Markus von Gunten, Mitorganisator vom Bäreggforum, arbeitet beim Inforama unter anderem als Berater und Coach. Zu ihm kommen Bauern und Bäuerinnen mit Themen wie Hofübergaben, Generationsproblemen, Pachtverträgen und vielen anderen. Unter seinen Kunden sind auch Leute, denen die Arbeit buchstäblich über den Kopf wächst. «Bei meiner Arbeit stelle ich in den letzten Jahren eine Zunahme von angeschlagener psychischer Gesundheit in der Landwirtschaft fest», sagt er. Oft kämen Betroffene jedoch erst in die Beratung, wenn ein Tropfen das volle Fass schon zum Überlaufen gebracht habe. Ein nasser Sommer und eine schlechte Ernte etwa seien verkraftbar. Aber nicht, wenn noch viele zusätzliche Probleme zu bewältigen seien. Wie schleichend ein Burnout kommen kann, beschreibt er so: Ein Bauer möchte nicht in eine finanzielle Schieflage geraten und nimmt deshalb eine zusätzliche Stelle an. Das bedeutet nicht nur viel Arbeit, sondern auch kaum Freizeit. Dennoch ist dies für ihn jahrelang kein Problem. Doch ab vierzig lässt seine körperliche Fitness langsam nach, das Arbeitspensum jedoch bleibt bestehen. Er muss also immer länger arbeiten, um alles zu erledigen. Gleichzeitig werden die Kinder flügge, die bis jetzt mitgeholfen hatten. Spätestens jetzt müsste er über die Bücher. Macht er es nicht, ist seine Energie früher oder später aufgebraucht.

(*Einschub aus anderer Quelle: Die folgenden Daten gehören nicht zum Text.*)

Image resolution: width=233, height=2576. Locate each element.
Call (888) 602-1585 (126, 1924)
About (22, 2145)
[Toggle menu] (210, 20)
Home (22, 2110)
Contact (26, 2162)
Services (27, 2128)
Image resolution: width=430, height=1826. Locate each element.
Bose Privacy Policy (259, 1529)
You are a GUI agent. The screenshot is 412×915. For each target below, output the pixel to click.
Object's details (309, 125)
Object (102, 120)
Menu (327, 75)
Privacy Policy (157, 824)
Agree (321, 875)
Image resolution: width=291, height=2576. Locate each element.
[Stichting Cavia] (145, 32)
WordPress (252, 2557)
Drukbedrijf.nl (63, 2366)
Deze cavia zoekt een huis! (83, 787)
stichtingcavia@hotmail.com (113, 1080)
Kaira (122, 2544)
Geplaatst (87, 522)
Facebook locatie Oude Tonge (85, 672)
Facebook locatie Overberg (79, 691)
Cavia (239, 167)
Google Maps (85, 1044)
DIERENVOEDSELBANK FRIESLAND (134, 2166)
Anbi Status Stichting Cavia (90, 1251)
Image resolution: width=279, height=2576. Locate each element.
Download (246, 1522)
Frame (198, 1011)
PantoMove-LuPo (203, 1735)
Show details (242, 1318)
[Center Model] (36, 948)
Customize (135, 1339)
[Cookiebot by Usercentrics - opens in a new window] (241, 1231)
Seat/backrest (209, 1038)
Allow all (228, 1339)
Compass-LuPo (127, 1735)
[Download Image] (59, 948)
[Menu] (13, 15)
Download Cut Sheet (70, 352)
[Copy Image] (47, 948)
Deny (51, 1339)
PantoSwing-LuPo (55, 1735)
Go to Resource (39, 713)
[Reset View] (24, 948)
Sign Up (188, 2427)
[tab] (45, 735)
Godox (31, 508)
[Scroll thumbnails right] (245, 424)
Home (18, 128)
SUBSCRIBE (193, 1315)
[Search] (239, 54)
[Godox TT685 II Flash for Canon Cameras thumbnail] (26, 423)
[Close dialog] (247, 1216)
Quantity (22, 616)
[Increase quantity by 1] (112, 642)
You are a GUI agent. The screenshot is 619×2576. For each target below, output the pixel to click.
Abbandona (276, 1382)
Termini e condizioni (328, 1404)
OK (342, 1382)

Umgang mit der psychischen Erkrankung

Der erwähnte Bauer ist zwar nur ein fiktives Beispiel. Aber was ist, wenn meine Nach-barin oder ein Familienmitglied ähnlich gefährdet sind, auszubrennen? Sie oder ihn darauf anzusprechen, ist heikel und kann schnell persönlich genommen werden. «Ich finde, du bist am Morgen nicht mehr so ausgeruht» oder «du reagierst häufig

so angespannt, aber vielleicht täusche ich mich ja», könnten Einstiegssätze sein, schlägt Markus von Gunten vor. Doch aktiv werden, muss schlussendlich der oder die Betroffene selbst. Auch hier hilft es, wenn man unter sich ist. Zum Beispiel im Rahmen eines Arbeitskreises, wo sich Landwirtinnen und Landwirte regelmässig über bestimmte Themen austauschen. «Manchmal kommt es vor, dass sich jemand öffnet und dann merkt, dass es anderen auch so geht.» Das Thema zum diesjährigen Forum war deshalb schnell klar, erzählt der Berater: «Jeder kennt jemanden, der vom Ausbrennen betroffen ist.»